Beresford laughed. "It's no good trying to keep anything from you," he cried. "She's going to stay there, and I must see her again. What has happened I don't know; but she seems to have changed the whole universe for me. How it's all going to end, God only knows," he added gloomily. "All I know is that I must see her again. The thing is when can I start?"
For a few minutes Tallis smoked in silence, obviously thinking deeply, at last he spoke.
"I think perhaps you're right, Beresford. It will have to be London. It would be no use your going to Folkestone in the flesh, if you were in London in the spirit. I think a week or ten days might see you fit to travel, provided you take care."
"Oh! I shall be ready before then, now that whistling-jackass has gone."
"The whistling-jackass?" queried the doctor quickly.

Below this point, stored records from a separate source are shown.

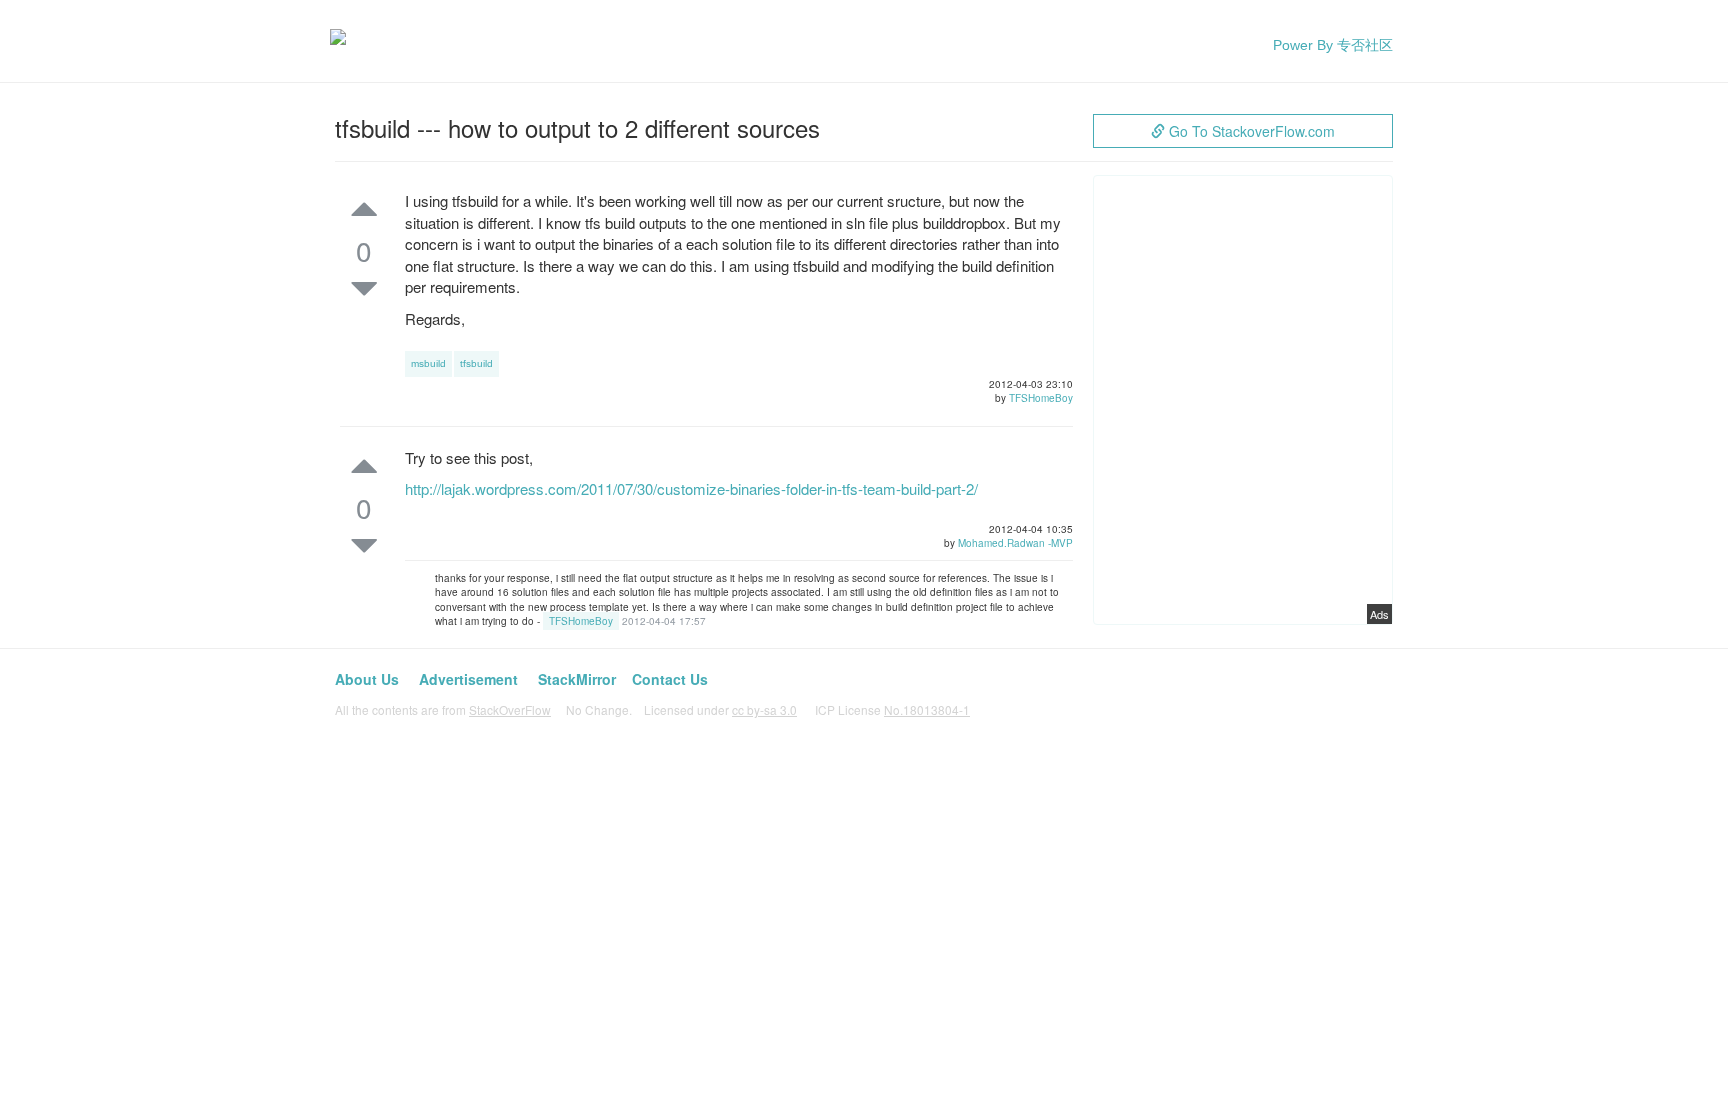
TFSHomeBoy (1041, 398)
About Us (367, 679)
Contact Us (670, 679)
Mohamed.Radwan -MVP (1015, 543)
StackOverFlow (510, 709)
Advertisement (468, 679)
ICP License (892, 709)
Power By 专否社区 (1333, 45)
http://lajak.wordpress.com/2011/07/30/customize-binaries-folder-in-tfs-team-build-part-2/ (691, 488)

"The nurse. How you can expect any one to get well with that girl about the place, I can't conceive. She did nothing but whistle and talk."
"Did she?" It was obvious that Tallis was making a mental note of the nurse's weakness. "Yes," he continued, "in ten days, or a fortnight at the outside, you'll be fit to travel, provided you take care."
"And what exactly does taking care imply? Does it mean a hot-water bottle and a chest-protector, goloshes and Jaeger underwear?" demanded Beresford irritably.
"You will be weak and easily fatigued. Don't overtire or over-excite yourself, be careful of your diet, keep off spirits and take a good red wine, and generally go slow for a little time," said Tallis professionally.
"But I won't go to Folkestone." There was the note of a rebellious child in Beresford's voice.
"So I understand," said Tallis. "By the way, I shall be running up to town in July, and I'll look you up."
"I wish you would," said Beresford heartily. "I don't want to lose sight of you either. You're such a comic sort of devil, although why you should conceive the diabolical idea of dragging me back resisting to this world I can't conceive. You're just as bad as that colonial Tommy, who risked his own life, and jolly nearly lost it too, merely that I might be involved in the further trouble and expense of living."